Epstein pleaded guilty in 2008 in a Florida state court to
soliciting prostitution from an underage girl. Mr. Staley has said
they last met in 2015. Mr. Epstein died in jail last year.
Edward Bramson, whose firm Sherborne Investors has a 5.5% stake
in Barclays, launched an activist campaign last year criticizing
Mr. Staley's strategy and unsuccessfully demanding a seat on the
board. Mr. Bramson renewed his criticism in a recent letter to his
investors after Barclays said Feb. 13 that the U.K. Financial
Conduct Authority is investigating the bank and its American chief
executive.
The regulatory probe is the second in two years for Mr. Staley.
He was fined in 2018 for attempting to unmask a whistleblower,
which U.K. regulators described as a " serious error of judgment."
U.S. authorities also fined him over the episode.
"Several months ago we raised our concerns with you about the
regulatory issues and the consequences for Barclays of the Epstein
imbroglio," Mr. Bramson wrote in the letter to investors in a
Sherborne fund holding Barclays shares, which was reviewed by The
Wall Street Journal. "This is another example of governance
weakness that has led, inevitably, to the recurrent public
disappointments and embarrassments which have plagued Barclays for
so long."
Barclays Chairman Nigel Higgins and the rest of the board
unanimously back Mr. Staley, the bank has said.
"We are hopeful that the board will treat these matters
seriously and that Mr. Higgins will be able to indicate what
long-term governance changes the board will make to end this cycle
of disruption," Mr. Bramson wrote.
A spokesman for Barclays declined to comment on the letter.
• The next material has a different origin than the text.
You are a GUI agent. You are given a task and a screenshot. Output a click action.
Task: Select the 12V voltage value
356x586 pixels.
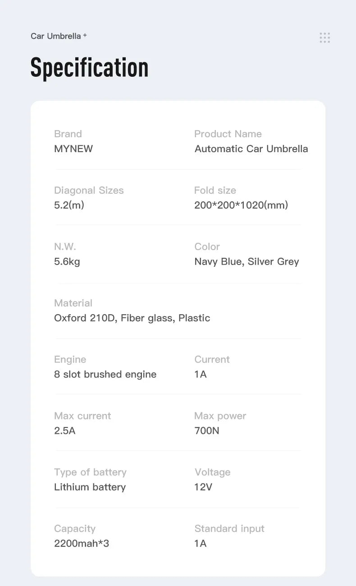(203, 488)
Mr. Bramson wants Barclays to scale back its investment banking
activities. Mr. Staley has defended Barclays's mix of businesses,
saying the bank is more resilient to market conditions by having a
large U.K. retail and business bank as well as a corporate and
investment bank in London and New York and a U.S. credit-card
business.
Mr. Staley said earlier this month that the model was working,
as net profit increased 54% to GBP2.46 billion ($3.18 billion) in
2019 from the previous year.
Mr. Bramson said in the letter that he has requested a meeting
with the Barclays chairman.
"We have the necessary resources to engage constructively with
the company for as long as necessary," Mr. Bramson wrote.
Write to Simon Clark at simon.clark@wsj.com
(END) Dow Jones Newswires
February 26, 2020 02:47 ET (07:47 GMT)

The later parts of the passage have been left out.